The sale of a business usually creates a sudden cash windfall that can create a substantial tax liability if the transaction isn't executed strategically. If you will soon sell a business, here are some strategies that you can use to minimize your tax liability on the sale.

Postpone the Sale for One Year

If you've owned a business for less than one full year, try to wait until the one-year mark before you sell your business. This is perhaps the single most effective way to reduce your tax liability because it directly impacts how proceeds from the sale of your business are taxed.

Any proceeds that you earn from the sale of a business are considered capital gains. They'll be taxed as short-term capital gains if you've owned the business for less than one year, and long-term capital gains if you've had the business for more than one year. The tax rate between the two is substantial.

Short-term capital gains are taxed as regular income -- which means you could end up paying as much as 37 percent on the sale of your business if you sell in 2020. This is the highest income tax bracket for the year.

In contrast, long-term capital gains top out at 20 percent in 2020. Even if you aren't in the highest brackets, the differences in lower brackets are still notable. Long-term capital gains are taxed at 0 percent on up to $40,000 in 2020, while short-term capital gains are taxed at a minimum tax rate of 10 percent and go up from there.
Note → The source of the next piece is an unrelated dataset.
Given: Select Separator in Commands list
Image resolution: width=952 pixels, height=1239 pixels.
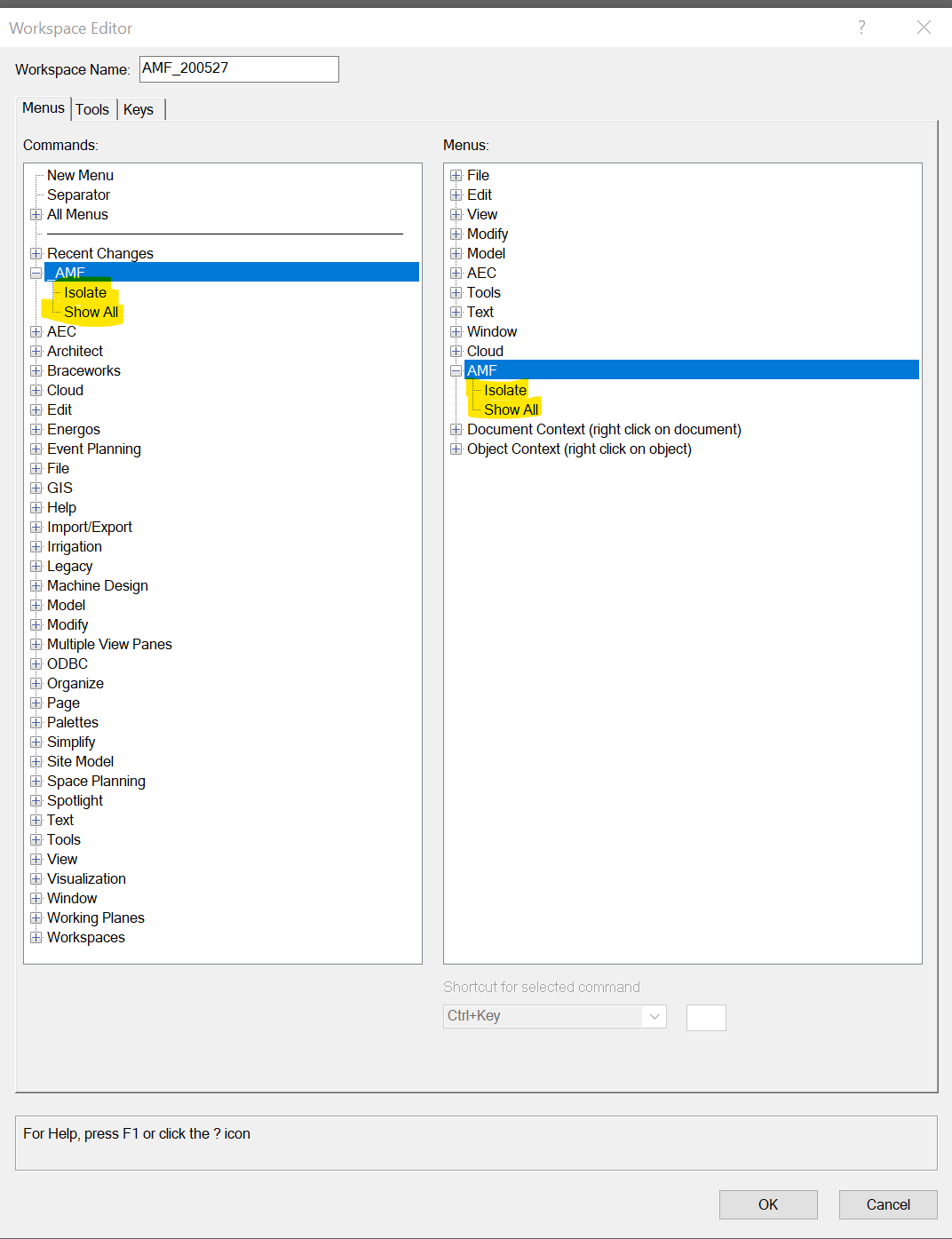Looking at the screenshot, I should click(x=78, y=195).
Create an Installment Agreement

If the sale price of your business will put you into one of the higher long-term capital gains tax rates, you can keep your taxes lower by spreading the sale out over a few years. For example, you might spread a sale out over three years so that your capital gains in any one year remain lower. 

Buyers are usually also in favor of installment agreements since an agreement lets a buyer spread out payment over several years rather than making it all at once.

Invest in Another Business

Should you quickly roll over the proceeds from one business into another business, you might not have to claim any gains from the sale. The money won't qualify as capital gains -- and won't be taxed -- if it's used to pay for legitimate expenses related to another business.